11.     How do we expect coaches, players and fans to interact with referees?


          A major component of MYB is our referee program which is comprised primarily of student referees (age 12 and above).  This program is important to MYB because the referee program is very effective in teaching these kids about leadership, sportsmanship and appropriate behavior in high pressure situations. 

          We make every effort to ensure the referees in our program are as well trained as possible but many of them are young kids, it may only be the first or second year that they have been referees and they will make mistakes.  Just like coaches and players will make mistakes no matter how much they practice and no matter how long they have been playing the game.

          In MYB, the head coaches are responsible for the behavior of their assistant coaches, players and fans.  They are particularly responsible for their behavior and interaction with referees. 

          Excessive yelling or demonstrative behavior questioning referees rulings will not be tolerated.

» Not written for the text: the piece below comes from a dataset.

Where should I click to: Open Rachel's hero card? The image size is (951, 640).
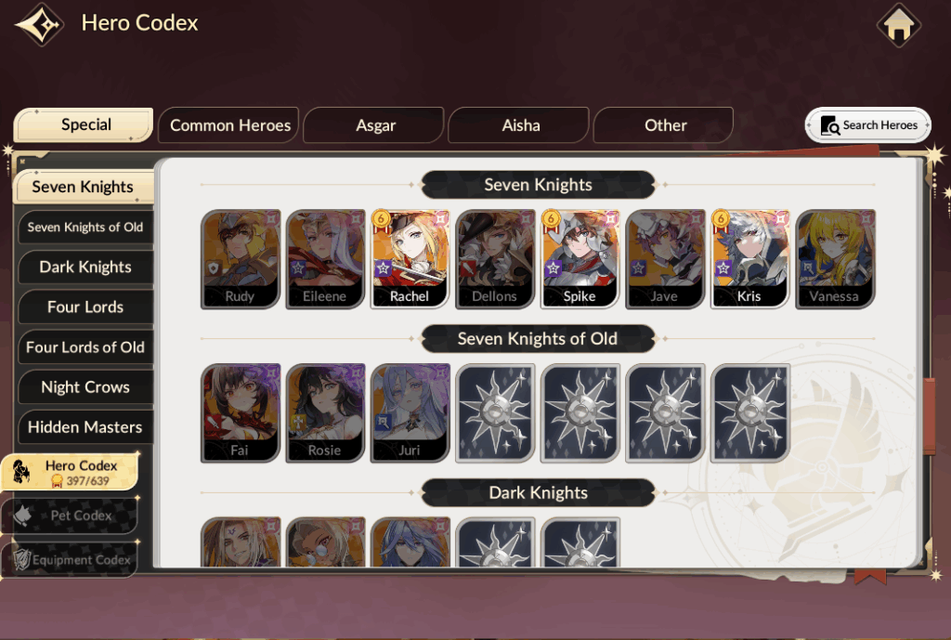point(410,259)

Coaches need to emphasize to their teams that only the head coach should talk to the referees and players need interact in a courteous and respectful manner toward referees.

          Coaches should talk with referees during time outs, time between quarters or half time and work with the referees if they think specific issues need to be addressed during the game (i.e., calling more fouls).  There is no reason why a coach cannot ask the referee a reasonable question and expect a reasonable response.  Coaches need to understand, however, that yelling at young referees will not likely result in them calling more fouls are getting more control of a game but they are more likely to react by swallowing their whistle and calling nothing.

          If coaches believe referees are not calling a good game or need additional training/guidance to ref their league they should notify their AGC.  The AGC will contact the referee coordinator who will work with the referee.

          It is MYB’s belief that coaches have the greatest impact on the control of a game.  A coach who works with the referees, who teaches their team to respect the referees and who makes their fans responsible for their behavior will have far more impact on the temperament of the game than any referee.